January 24, 2013 (JUBA) – Statistics on the wealth of livestock per capita in South Sudan have indicated the region is leading the world in the under-utilised economic sector.
With a population of 8.2 million people according to a 2008 disputed population census, South Sudan has over 31 million head of cattle, sheep and goats, making it a world-leading nation when the animal wealth is calculated per capita.
Botswana formerly topped livestock wealth per capita figures, before the latest statistics put South Sudan in the lead.
The statistics, revealed on Wednesday by the minister of animal resources and fisheries, Martin Elia Lomoro, also indicated the nation’s huge livestock wealth has not been utilised or introduced into the economic development of the country, which would have contributed to generating non-oil revenues.

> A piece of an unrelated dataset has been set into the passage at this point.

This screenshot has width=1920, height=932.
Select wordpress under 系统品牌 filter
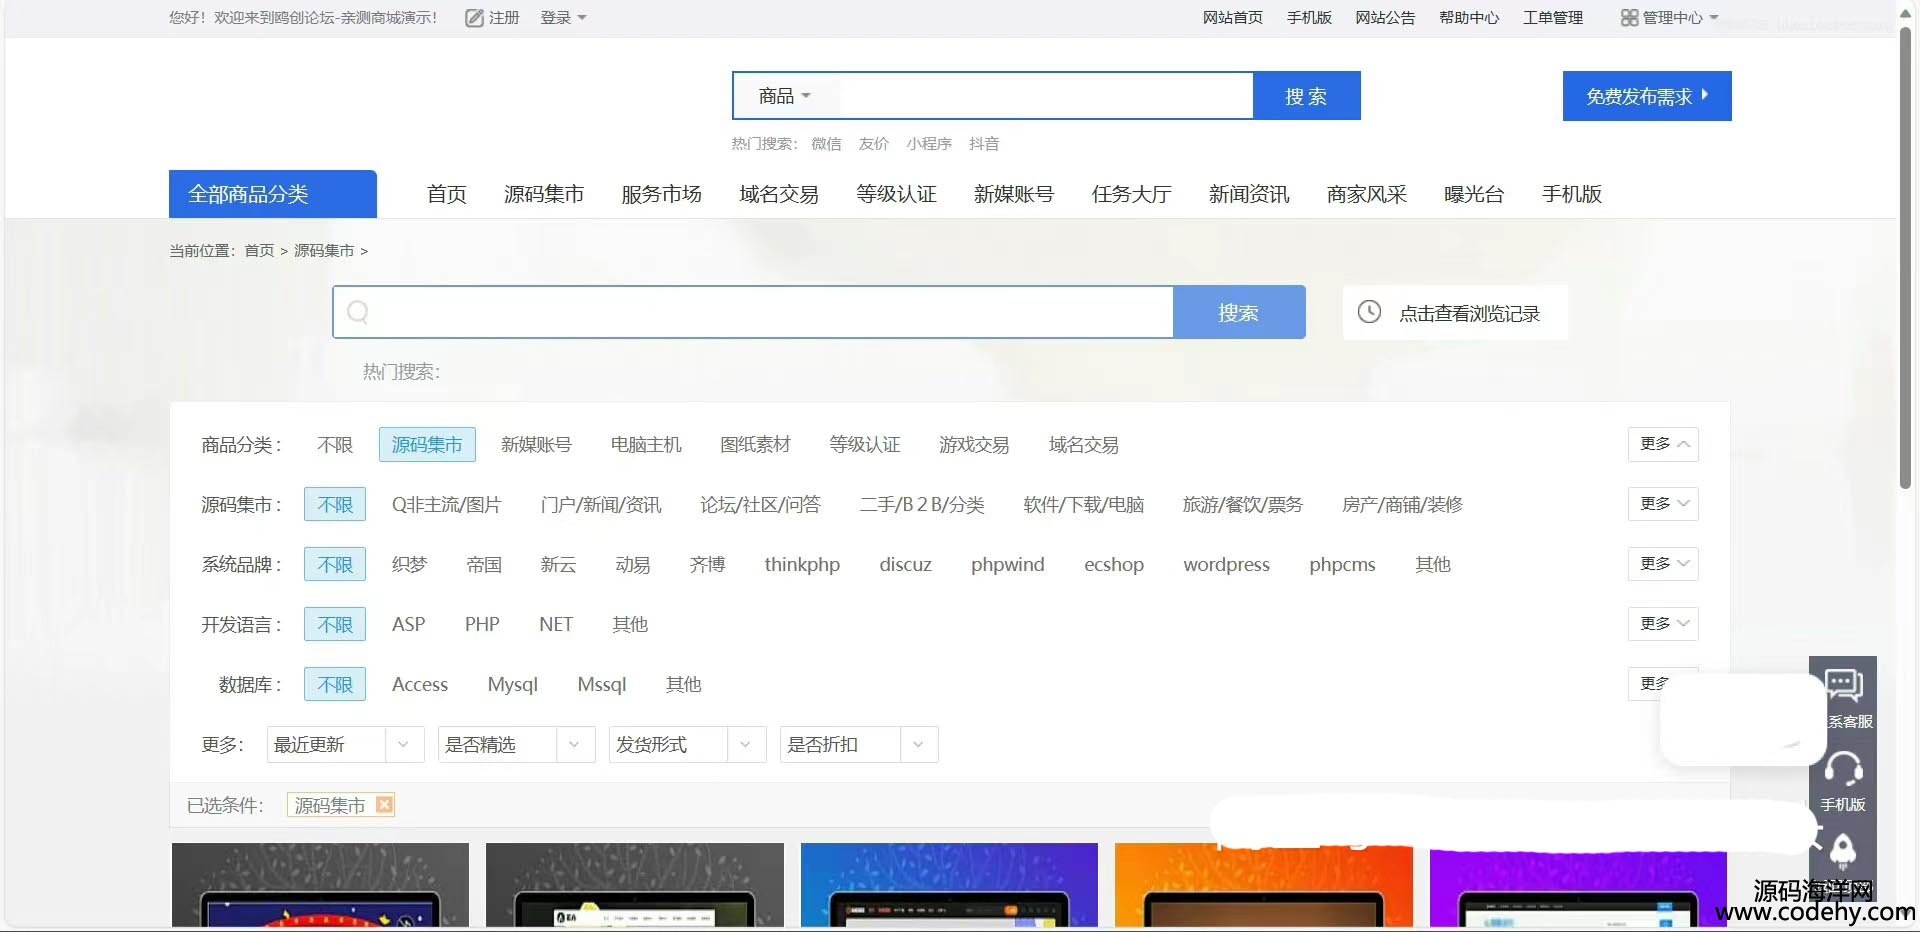point(1226,565)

Despite its enormous livestock wealth, South Sudan continues to import most of its meat from neighbouring countries, losing hundreds of millions of dollars every year without exports in return.
The economic cluster meeting on Wednesday chaired by vice-president Riek Machar discussed some of the main challenges facing the industry, including the traditional mindset of cattle keepers, who consider the value of livestock merely in terms of marriage and prestige.
The meeting discussed the need to change these attitudes and persuade cattle keepers to commercialise the commodity by bringing the cattle to the markets so as to benefit from their other economic values.
There are also trans-boundary animal diseases which need to be controlled in the 10 states of the region. According to the minister, this could be done by designing mechanisms to make sure that animals are routinely vaccinated in order to maintain their good health, as well as produce quality meat and dairy products.
South Sudan has been dependent on oil revenues for 98% of its annual budget for the last eight years despite the huge potential from the non-oil resources.